Fundraisers are a common part of the school experience and an important part of making your school the best it can be. It’s not uncommon to find student athletes selling coupon books for their team or cheerleaders selling candy bars for new uniforms.
Now, new solutions that integrate social media and websites have arrived for groups to raise money to support their school programs. The popularity of online fundraising has exploded in recent years, with people raising money for everything from movie projects to new business ideas to helping neighbors in need.
Kickstarter.com has been the leader for many years in online fundraising, and it was even used locally by five sisters to bring their popular Drought organic juice bar to downtown Plymouth.
People looking to get involved and raise money for school causes might want to give sites such as Piryx.com and Schoola.com a try. Both are geared toward helping school groups obtain the funding they need to allow students to shine.
Schoola.com gives school groups the ability to team up with local merchants to create special deals for the community, which are then sold to raise funds.

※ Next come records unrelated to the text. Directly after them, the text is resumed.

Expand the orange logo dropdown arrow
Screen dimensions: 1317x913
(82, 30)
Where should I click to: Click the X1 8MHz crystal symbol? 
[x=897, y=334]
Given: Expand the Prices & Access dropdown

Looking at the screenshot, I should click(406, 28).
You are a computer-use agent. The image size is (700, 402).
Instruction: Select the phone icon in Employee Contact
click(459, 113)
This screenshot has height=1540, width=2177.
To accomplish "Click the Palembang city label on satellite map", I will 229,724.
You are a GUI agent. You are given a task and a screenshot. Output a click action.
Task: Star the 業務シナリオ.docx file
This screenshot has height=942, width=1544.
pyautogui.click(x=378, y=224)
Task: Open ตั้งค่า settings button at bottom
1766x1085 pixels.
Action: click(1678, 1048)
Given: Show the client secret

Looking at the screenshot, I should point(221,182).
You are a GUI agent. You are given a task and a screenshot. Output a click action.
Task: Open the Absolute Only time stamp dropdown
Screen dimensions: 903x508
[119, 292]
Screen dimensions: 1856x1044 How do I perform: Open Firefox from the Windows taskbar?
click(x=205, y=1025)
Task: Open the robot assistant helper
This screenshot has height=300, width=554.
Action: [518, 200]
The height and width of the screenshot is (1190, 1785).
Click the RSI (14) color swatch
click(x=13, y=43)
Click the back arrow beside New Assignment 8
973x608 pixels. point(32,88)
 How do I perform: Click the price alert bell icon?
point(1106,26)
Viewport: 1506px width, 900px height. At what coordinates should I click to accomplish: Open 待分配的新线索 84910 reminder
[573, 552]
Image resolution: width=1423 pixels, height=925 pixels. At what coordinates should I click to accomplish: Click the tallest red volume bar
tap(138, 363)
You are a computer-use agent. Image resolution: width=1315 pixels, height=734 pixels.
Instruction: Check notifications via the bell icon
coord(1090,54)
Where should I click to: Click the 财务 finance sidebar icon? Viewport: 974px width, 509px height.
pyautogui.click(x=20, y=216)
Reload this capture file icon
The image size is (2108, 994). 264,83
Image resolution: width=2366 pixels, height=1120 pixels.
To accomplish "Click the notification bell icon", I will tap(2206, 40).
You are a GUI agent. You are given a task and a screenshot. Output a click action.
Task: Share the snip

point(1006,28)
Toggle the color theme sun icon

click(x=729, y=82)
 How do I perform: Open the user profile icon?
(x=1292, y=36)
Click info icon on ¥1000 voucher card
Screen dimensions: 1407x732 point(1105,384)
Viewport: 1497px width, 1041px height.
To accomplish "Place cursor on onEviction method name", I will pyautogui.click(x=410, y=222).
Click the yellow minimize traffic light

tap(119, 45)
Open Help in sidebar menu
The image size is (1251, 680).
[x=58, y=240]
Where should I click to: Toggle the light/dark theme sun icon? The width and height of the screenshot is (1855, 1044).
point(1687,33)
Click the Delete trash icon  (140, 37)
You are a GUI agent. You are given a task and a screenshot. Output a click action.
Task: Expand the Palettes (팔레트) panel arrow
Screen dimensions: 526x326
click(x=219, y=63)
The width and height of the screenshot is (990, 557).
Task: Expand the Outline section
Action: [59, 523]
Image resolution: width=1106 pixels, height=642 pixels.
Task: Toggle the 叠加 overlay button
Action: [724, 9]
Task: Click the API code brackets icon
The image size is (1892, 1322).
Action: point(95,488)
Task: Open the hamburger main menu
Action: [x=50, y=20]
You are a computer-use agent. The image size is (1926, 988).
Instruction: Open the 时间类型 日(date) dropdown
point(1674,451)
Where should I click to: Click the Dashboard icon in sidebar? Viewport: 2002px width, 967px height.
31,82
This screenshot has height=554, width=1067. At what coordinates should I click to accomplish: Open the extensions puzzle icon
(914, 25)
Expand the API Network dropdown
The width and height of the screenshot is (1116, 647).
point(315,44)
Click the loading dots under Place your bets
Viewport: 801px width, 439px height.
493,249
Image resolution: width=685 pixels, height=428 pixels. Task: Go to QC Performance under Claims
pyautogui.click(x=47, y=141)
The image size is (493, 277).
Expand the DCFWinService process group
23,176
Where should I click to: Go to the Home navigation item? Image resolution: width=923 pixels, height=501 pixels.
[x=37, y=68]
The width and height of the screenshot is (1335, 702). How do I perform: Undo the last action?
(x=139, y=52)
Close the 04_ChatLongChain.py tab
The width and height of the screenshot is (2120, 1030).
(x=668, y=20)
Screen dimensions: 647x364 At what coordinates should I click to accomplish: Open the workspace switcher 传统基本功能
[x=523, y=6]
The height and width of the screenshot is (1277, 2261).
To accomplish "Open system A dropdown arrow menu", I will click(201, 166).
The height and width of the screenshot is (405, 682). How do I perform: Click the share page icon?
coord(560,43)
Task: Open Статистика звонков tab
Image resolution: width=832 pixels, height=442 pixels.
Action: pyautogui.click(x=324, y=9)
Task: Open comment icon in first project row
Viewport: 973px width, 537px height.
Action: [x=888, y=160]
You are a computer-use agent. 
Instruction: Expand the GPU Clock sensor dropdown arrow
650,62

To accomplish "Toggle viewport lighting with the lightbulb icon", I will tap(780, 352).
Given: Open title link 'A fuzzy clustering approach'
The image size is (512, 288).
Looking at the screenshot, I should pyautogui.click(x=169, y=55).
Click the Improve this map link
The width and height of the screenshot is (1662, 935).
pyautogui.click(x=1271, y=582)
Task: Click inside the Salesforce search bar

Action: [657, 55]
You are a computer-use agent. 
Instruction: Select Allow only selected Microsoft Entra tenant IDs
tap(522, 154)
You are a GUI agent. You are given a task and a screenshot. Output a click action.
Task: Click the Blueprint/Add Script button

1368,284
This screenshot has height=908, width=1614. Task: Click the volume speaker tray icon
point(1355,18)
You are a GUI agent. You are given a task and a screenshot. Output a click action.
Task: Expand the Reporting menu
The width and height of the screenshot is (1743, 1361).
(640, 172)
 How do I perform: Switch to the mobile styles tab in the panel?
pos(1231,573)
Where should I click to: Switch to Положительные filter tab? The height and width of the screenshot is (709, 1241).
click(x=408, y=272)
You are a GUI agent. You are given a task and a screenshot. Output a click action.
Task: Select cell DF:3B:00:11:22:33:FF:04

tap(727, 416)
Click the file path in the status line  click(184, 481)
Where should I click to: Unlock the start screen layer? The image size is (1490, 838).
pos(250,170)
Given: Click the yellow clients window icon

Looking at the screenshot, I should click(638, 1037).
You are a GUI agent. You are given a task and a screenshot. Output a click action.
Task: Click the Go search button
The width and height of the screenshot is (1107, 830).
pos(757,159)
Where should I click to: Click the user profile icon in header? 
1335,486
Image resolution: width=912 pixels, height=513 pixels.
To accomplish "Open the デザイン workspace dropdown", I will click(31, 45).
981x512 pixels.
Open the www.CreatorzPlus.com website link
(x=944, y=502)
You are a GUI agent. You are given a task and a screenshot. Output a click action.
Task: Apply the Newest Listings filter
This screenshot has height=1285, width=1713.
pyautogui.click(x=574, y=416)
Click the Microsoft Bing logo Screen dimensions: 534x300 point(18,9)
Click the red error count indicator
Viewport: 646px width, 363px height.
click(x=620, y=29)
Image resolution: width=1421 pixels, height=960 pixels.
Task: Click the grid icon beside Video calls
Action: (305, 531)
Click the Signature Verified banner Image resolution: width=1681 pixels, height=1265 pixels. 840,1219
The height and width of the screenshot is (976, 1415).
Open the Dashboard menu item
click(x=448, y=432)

Schoola takes a cut of the funds raised but it handles many of the logistics of the campaigns at no extra charge, such as check writing and fulfillment, according to Forbes.com.
Piryx.com, another platform that has been featured by major media outlets, also allows people to centralize their fundraising campaigns, easily bringing in donations from the comfort of home.
Another potential resource is DonorsChoose.com, where teachers can request funding for specific projects directly. And, rewards programs through Amazon and Target have also become popular ways to raise money for schools.
As with any fundraising endeavor, be sure to do your research and check references to make sure you don’t fall victim to scams.
Candy bars and coupon books will likely always have a place but websites like these can be complementary funding alternatives to giving our kids the resources they need to excel this fall.